— Short exercise a —
Retype the passage on the Big Beaver Creek fortification precisely, covering everything from "Fayette County in" down to "Raleigh County, WV.".

An Ancient Fortification “Found” on Big Beaver Creek
Most West Virginians have learned in school that the Mountain State was no more then a hunting ground for Native Americans, with very few isolated permanent settlements. Do any of our members doubt where this discussion is headed?
In 1842-1843 the Logan Historical Society1 published a monthly magazine called “The American Pioneer” which featured articles and contributed letters on the history of the Ohio River Valley, often including material specific to Native American earthworks. The letter featured here is one such item, and has been included on the POOF website as a first hand account in the late 1830’s of a little understood Native American archaeological site.
This letter was written in 1842 by the American Revolutionary War soldier, Isaac Craig, to Jno. S. Williams the editor of the The American Pioneer periodical series. Isaac Craig was the brother-in-law to the land owner of the “fort”, Gen. Alfred Beckley. It’s not surprising then, that the two would see in this structure a military purpose, and label it a fortification.
However, may the structure have served some other purpose?
AccessGenealogy includes the “fortification” in it’s report on Virginia Frontier Forts Prior to 1902, as the “Big Beaver Creek Fort” at, Virginia – in Fayette County. This was part of a larger manuscript which attempted to list all known fort structures within the United States prior to 1902. In actuality, the manuscript lists all structures labelled as “forts” without proof they were actually used for that purpose.
Fayette County in Virginia has a storied history – the original Fayette County VA along with Jefferson and Lincoln counties was used to create the state of Kentucky in 1780; another Fayette County VA was created by the Virginia legislature in 1831 from parts of Greenbrier, Kanawha, Nicholas, and Logan counties. This new Fayette County VA was subdivided in 1850 to form Raleigh County VA, and the portion given to Raleigh included the land on which the Ancient “fort” sat. During the Civil War, Fayette and Raleigh counties were two of 50 western counties in Virginia that broke off and formed the new state of West Virginia. So while the letter references an ancient fort “discovered” on Big Beaver Creek, Fayette County, VA, Isaac Craig is actually referring to an ancient “fort “on Big Beaver Creek, Raleigh County, WV.

— Provided data —
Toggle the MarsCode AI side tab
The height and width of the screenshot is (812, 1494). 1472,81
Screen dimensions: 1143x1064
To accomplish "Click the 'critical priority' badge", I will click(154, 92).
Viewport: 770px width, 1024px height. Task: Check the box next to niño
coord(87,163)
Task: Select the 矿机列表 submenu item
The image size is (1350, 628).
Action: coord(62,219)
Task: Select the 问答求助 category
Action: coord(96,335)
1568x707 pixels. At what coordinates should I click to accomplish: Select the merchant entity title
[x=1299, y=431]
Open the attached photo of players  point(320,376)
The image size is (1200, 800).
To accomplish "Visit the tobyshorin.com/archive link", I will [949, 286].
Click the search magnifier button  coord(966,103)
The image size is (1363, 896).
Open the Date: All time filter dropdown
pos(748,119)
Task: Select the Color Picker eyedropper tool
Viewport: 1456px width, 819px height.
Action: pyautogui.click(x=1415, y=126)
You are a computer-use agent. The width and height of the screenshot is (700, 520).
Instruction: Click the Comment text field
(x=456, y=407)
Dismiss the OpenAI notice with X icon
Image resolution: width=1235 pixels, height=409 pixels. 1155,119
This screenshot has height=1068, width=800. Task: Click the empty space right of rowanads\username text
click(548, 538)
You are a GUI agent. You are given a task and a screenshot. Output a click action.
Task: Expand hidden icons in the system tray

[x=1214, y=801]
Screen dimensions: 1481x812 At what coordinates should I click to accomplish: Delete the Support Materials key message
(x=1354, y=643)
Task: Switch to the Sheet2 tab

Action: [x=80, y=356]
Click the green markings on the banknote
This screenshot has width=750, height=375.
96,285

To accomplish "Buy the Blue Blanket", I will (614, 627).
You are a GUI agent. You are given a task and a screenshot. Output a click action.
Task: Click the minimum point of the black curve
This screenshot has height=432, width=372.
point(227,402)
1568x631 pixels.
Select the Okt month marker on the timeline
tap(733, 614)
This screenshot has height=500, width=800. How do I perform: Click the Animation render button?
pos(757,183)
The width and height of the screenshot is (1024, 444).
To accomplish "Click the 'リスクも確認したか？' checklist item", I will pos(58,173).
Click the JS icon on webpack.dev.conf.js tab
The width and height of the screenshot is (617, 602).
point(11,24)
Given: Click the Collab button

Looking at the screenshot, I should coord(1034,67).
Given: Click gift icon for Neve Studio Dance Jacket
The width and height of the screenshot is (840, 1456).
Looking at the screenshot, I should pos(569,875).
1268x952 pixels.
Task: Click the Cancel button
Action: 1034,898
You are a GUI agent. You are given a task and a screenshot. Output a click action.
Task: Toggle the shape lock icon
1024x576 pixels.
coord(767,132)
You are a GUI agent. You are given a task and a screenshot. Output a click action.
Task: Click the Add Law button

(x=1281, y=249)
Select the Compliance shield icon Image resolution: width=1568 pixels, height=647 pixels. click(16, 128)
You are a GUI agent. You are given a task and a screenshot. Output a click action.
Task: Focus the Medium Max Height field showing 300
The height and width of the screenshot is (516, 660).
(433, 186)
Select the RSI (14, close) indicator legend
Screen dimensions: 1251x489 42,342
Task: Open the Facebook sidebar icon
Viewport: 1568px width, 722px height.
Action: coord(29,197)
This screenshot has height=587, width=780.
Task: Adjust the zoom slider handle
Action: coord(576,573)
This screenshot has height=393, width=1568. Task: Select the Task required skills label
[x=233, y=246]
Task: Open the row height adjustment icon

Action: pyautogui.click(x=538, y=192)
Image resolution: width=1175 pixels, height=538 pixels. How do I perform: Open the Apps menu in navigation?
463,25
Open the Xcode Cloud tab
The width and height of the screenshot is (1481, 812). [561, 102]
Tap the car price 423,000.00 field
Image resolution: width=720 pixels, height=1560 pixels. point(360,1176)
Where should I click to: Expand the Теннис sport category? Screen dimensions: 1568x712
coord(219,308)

— Short exercise b —
In the records, give everything from the line containing "Task: Switch to the Sheet2 tab" down to the line containing "(x=1281, y=249)" again, with "Blue Blanket" replaced by "Red Blanket" and nothing else changed. Return only those lines.

— Task result a —
Fayette County in Virginia has a storied history – the original Fayette County VA along with Jefferson and Lincoln counties was used to create the state of Kentucky in 1780; another Fayette County VA was created by the Virginia legislature in 1831 from parts of Greenbrier, Kanawha, Nicholas, and Logan counties. This new Fayette County VA was subdivided in 1850 to form Raleigh County VA, and the portion given to Raleigh included the land on which the Ancient “fort” sat. During the Civil War, Fayette and Raleigh counties were two of 50 western counties in Virginia that broke off and formed the new state of West Virginia. So while the letter references an ancient fort “discovered” on Big Beaver Creek, Fayette County, VA, Isaac Craig is actually referring to an ancient “fort “on Big Beaver Creek, Raleigh County, WV.

— Task result b —
Task: Switch to the Sheet2 tab

Action: [x=80, y=356]
Click the green markings on the banknote
This screenshot has width=750, height=375.
96,285

To accomplish "Buy the Red Blanket", I will (614, 627).
You are a GUI agent. You are given a task and a screenshot. Output a click action.
Task: Click the minimum point of the black curve
This screenshot has height=432, width=372.
point(227,402)
1568x631 pixels.
Select the Okt month marker on the timeline
tap(733, 614)
This screenshot has height=500, width=800. How do I perform: Click the Animation render button?
pos(757,183)
The width and height of the screenshot is (1024, 444).
To accomplish "Click the 'リスクも確認したか？' checklist item", I will pos(58,173).
Click the JS icon on webpack.dev.conf.js tab
The width and height of the screenshot is (617, 602).
point(11,24)
Given: Click the Collab button

Looking at the screenshot, I should coord(1034,67).
Given: Click gift icon for Neve Studio Dance Jacket
The width and height of the screenshot is (840, 1456).
Looking at the screenshot, I should pos(569,875).
1268x952 pixels.
Task: Click the Cancel button
Action: 1034,898
You are a GUI agent. You are given a task and a screenshot. Output a click action.
Task: Toggle the shape lock icon
1024x576 pixels.
coord(767,132)
You are a GUI agent. You are given a task and a screenshot. Output a click action.
Task: Click the Add Law button

(x=1281, y=249)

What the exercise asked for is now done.